According to The Washington Post, “Federal officials responsible for spending $660 billion in taxpayer-backed small-business assistance said Wednesday that they will not disclose amounts or recipients of subsidized loans, backtracking on an earlier commitment to release individual loan data.”
The Small Business Administration has previously released detailed loan information dating to 1991 for the federal 7(a) program.
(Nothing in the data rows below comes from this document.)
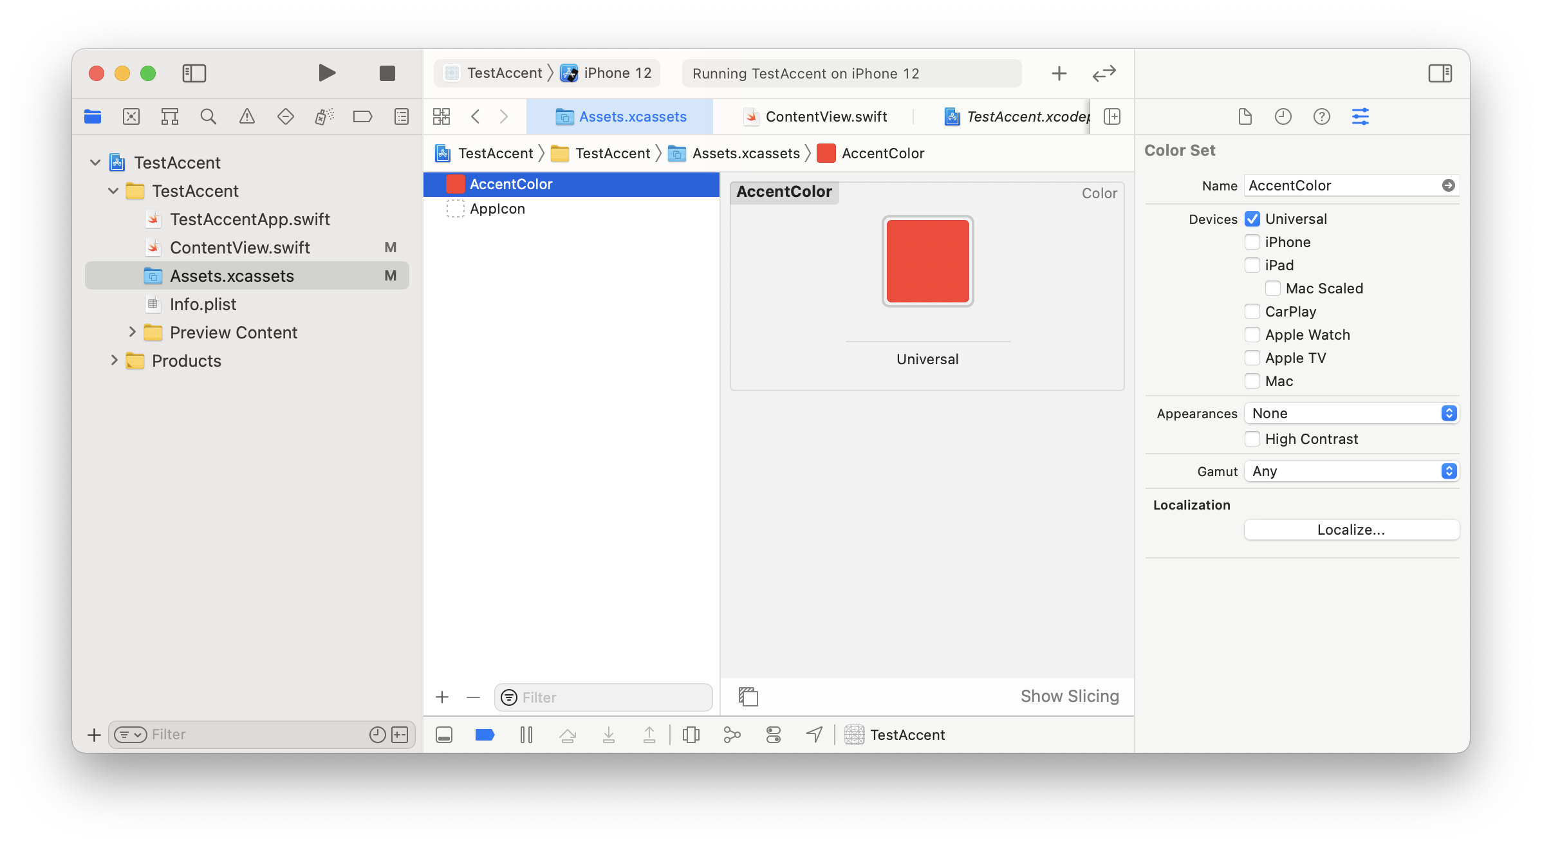
Task: Open the Appearances dropdown
Action: tap(1351, 413)
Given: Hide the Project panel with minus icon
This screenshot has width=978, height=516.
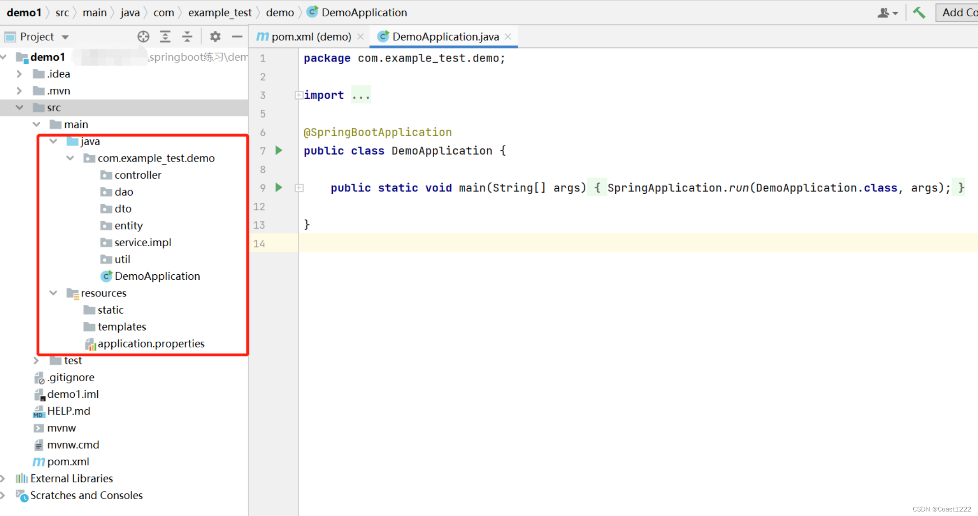Looking at the screenshot, I should pos(237,37).
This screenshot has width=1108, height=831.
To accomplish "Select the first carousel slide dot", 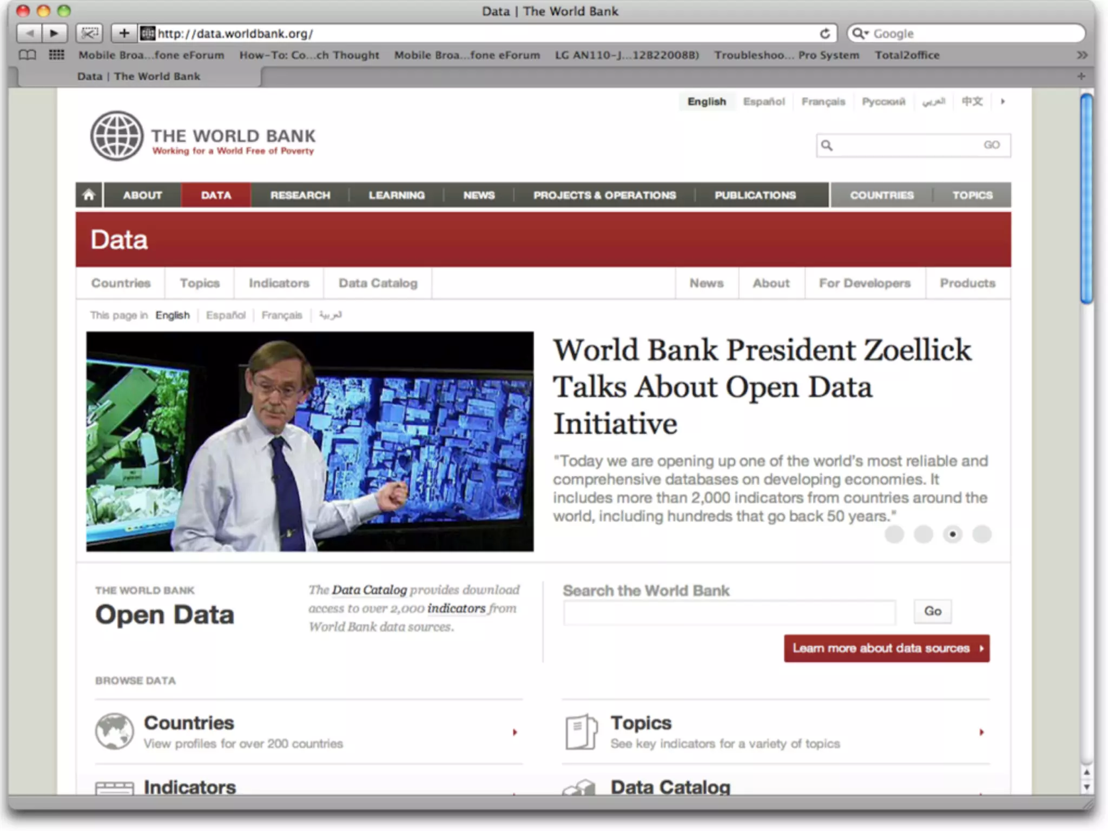I will (x=894, y=535).
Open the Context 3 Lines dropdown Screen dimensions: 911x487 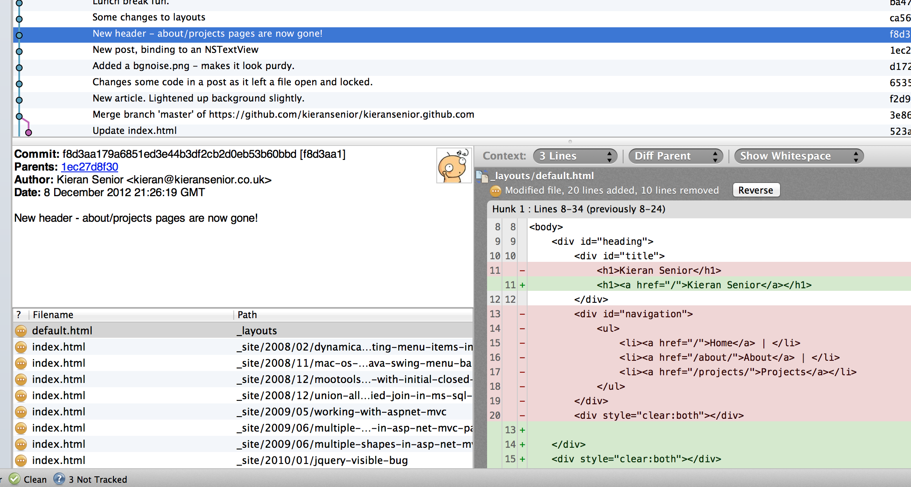coord(574,156)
But now, the administration is saying that it’s “confidential.”
On Wednesday both Treasury Secretary Steven Mnuchin and SBA Administrator Jovita Carranza declined to discuss specifics about the loans before the Senate Committee on Small Business and Entrepreneurship.
“As it relates to the names and amounts of specific PPP loans, we believe that that’s proprietary information, and in many cases for sole proprietors and small businesses, it is confidential information,” Mnuchin said in the hearing. “The reason why we’re not disclosing the names and amounts, unlike in the 7(a) program, is because of that issue.”
According to The Post, they, among another 11 news organizations, are “suing the SBA for access to records on loan recipients, amounts of loans and other basic information the agency has previously released.”
A Treasury Department spokesman responded to questions from The Post, saying that disclosing “loan-level data” would risk the confidential business information of loan recipients.
“The notion that the administration is hiding something is categorically false,” Brian Morgenstern, a Treasury Department spokesman, said in an email. “The secretary’s point is that loan level data with identifying information would risk disclosing proprietary data of millions of small businesses and the salaries of independent contractors. We are fully committed to transparency while protecting sensitive information,” Morgenstern wrote.